Pour le travail, on s'organise. Si je dois réaliser un direct sur internet d'une manifestation par exemple, le bureau me prête un téléphone. Une fois, j'ai eu un moment gênant, il faut le dire. La peur que la technique me lâche pendant une interview filmée et la méconnaissance totale de l'Iphone m'a fait passer, je pense, pour Raphaël Mezrahi devant une interviewée.
Pourtant, je vais vous le dire, je triche. J'ai en ma possession un appareil photo magique, qui n'a tellement pas marché commercialement parlant et qui étonne tout le monde quand je le sors. Un appareil photo numérique, qui fonctionne sous Android, mais sans téléphone, sans crédit, et qui n'a internet que sous wifi.
Paradoxalement, l'utilisation de cet objet me conforte dans mon choix de ne pas avoir de smartphone.
Il grignote de plus en plus de mon temps.
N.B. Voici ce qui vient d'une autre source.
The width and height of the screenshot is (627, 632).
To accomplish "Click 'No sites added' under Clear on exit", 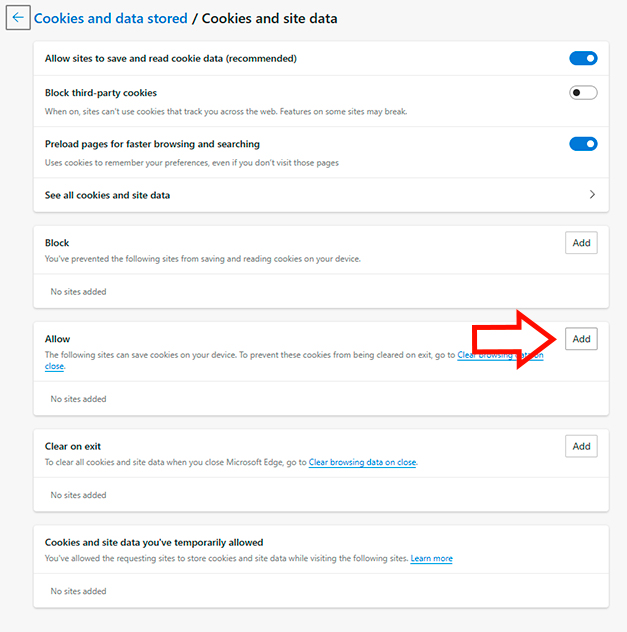I will 78,495.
A la maison, parfois au travail qui disposent tous les deux du Wifi. Je deviens peu à peu malgré moi esclave de cet appareil, qui me donne l'impression de tourner en rond et de passer ma vie sur les réseaux sociaux.
Sous la pression familiale, et après avoir renâclé des mois, j'ai installé WhatsApp pour communiquer avec des membres éparpillés façon puzzle. Puis pour le travail, j'ai installé Instagram. J'ai fini par suivre quelques comptes et me laisser un peu happer. Je scrolle de plus en plus Twitter avant de m'endormir.
La multiplication des canaux de communication, entre les SMS, WhatsApp, Messenger, les mail, les hangout m'effraie. On doit être à chaque instant disponible.
Et c'est de ça qu'il est aussi question : ne pas être sans cesse à disposition. Avoir du temps pour soi, pour mon cerveau. Lire, le journal, des livres (les heures passées dans le métro à lire plutôt que de regarder Twitter m'ont permis d'écrire tous mes #BouquinClub). Aller dehors quand il fait beau. Jardiner. Se cultiver.
Alors cet appareil photo, que j'utilise plus souvent depuis un an, me grappille du temps de ma vie, petit à petit. Je le vois bien. Mais je lutte pour ne pas finir mangée toute crue par lui. Je m'engueule.
Si au début, le refus d'avoir un smartphone pouvait être un anticonformisme primaire, aujourd'hui je le sais après de longues discussions avec mes collègues, je ne fais que lutter pour être maîtresse de mon temps.
Essayez donc de vivre une semaine sans portable. Vous dormirez mieux, vous lirez plus, vous observerez plus le monde qui vous entoure.